-- PROBLEM --
Print nothing except the lines of the listing below from the line with "Click the Page 4 label" to the line with "Click the CD4066B", each exactly as written, both ends included.

-- AVAILABLE DATA --
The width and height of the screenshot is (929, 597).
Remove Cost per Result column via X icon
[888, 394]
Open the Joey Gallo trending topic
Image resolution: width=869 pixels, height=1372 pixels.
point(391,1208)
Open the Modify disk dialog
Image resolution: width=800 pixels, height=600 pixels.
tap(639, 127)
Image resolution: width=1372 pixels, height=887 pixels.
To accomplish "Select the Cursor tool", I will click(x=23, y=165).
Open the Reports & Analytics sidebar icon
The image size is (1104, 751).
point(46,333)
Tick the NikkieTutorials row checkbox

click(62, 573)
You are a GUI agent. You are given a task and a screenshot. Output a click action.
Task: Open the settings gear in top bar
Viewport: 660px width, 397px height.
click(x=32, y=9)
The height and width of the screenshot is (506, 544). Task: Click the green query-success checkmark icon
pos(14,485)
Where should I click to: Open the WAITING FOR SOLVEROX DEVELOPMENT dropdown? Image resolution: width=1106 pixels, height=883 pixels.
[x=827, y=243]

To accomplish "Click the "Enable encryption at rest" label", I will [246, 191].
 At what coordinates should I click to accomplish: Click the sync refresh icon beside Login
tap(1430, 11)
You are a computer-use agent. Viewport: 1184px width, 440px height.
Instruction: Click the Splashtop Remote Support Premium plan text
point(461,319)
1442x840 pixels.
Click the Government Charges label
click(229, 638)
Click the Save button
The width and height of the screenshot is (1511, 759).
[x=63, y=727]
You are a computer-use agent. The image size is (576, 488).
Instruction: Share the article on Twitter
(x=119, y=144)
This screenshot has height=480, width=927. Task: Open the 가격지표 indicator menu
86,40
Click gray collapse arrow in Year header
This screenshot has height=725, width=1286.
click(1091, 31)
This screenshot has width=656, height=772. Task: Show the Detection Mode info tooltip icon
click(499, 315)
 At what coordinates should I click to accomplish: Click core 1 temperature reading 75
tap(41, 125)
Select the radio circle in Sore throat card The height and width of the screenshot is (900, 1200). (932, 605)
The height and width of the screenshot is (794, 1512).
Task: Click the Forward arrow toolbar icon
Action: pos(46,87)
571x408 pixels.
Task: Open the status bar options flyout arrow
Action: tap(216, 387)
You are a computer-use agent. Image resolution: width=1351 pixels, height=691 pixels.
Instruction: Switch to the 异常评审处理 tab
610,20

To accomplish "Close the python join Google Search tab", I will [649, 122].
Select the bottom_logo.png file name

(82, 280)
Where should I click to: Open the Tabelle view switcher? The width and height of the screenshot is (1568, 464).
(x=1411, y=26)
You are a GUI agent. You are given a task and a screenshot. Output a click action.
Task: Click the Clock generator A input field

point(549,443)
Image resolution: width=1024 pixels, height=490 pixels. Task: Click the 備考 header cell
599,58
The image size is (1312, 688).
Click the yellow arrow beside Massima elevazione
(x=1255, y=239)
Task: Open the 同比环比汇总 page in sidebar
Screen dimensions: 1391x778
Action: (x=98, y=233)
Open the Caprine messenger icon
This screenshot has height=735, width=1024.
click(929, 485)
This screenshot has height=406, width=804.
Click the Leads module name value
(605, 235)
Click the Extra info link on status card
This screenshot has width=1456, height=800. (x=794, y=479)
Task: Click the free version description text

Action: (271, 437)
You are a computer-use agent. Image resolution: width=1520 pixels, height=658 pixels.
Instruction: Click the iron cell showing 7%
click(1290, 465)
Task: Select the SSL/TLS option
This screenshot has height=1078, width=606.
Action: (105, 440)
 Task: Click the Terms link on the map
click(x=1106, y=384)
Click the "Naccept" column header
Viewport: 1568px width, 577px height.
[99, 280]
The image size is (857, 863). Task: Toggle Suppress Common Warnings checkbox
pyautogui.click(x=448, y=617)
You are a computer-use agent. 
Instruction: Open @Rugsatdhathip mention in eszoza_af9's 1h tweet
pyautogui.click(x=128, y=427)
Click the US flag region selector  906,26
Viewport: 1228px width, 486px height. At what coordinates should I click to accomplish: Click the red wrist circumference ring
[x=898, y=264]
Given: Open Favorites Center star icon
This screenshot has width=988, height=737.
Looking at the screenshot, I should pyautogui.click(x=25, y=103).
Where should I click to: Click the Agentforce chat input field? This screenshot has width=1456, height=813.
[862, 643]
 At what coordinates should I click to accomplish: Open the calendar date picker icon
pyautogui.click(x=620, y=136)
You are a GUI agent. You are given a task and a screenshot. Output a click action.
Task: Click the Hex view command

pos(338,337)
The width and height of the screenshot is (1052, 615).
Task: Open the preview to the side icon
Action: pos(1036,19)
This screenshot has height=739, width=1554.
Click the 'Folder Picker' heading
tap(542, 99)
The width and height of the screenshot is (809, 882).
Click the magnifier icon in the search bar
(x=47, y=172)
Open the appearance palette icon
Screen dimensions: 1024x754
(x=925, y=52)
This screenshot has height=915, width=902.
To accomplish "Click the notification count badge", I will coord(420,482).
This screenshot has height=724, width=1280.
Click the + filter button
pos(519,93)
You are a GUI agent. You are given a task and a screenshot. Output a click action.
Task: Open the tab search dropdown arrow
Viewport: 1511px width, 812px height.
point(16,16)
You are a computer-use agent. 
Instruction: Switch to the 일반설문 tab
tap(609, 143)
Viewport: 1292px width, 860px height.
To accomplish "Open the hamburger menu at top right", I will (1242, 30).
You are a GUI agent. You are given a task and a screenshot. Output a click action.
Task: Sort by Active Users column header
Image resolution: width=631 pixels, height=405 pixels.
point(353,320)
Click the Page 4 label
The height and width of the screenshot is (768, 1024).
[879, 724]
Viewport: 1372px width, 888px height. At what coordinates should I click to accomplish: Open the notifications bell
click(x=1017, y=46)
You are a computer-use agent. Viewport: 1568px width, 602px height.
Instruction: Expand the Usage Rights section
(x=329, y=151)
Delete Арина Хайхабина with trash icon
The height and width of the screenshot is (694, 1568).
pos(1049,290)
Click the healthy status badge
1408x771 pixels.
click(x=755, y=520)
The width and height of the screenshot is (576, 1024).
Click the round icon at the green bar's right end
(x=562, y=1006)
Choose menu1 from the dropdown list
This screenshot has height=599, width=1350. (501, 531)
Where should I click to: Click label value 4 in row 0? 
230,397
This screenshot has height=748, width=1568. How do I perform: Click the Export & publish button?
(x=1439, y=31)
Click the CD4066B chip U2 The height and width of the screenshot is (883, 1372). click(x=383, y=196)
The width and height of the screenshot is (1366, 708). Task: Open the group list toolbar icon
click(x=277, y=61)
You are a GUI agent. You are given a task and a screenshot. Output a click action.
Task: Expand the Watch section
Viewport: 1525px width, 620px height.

-- PROBLEM SOLUTION --
Click the Page 4 label
The height and width of the screenshot is (768, 1024).
[879, 724]
Viewport: 1372px width, 888px height. At what coordinates should I click to accomplish: Open the notifications bell
click(x=1017, y=46)
You are a computer-use agent. Viewport: 1568px width, 602px height.
Instruction: Expand the Usage Rights section
(x=329, y=151)
Delete Арина Хайхабина with trash icon
The height and width of the screenshot is (694, 1568).
pos(1049,290)
Click the healthy status badge
1408x771 pixels.
click(x=755, y=520)
The width and height of the screenshot is (576, 1024).
Click the round icon at the green bar's right end
(x=562, y=1006)
Choose menu1 from the dropdown list
This screenshot has height=599, width=1350. (501, 531)
Where should I click to: Click label value 4 in row 0? 
230,397
This screenshot has height=748, width=1568. How do I perform: Click the Export & publish button?
(x=1439, y=31)
Click the CD4066B chip U2 The height and width of the screenshot is (883, 1372). click(x=383, y=196)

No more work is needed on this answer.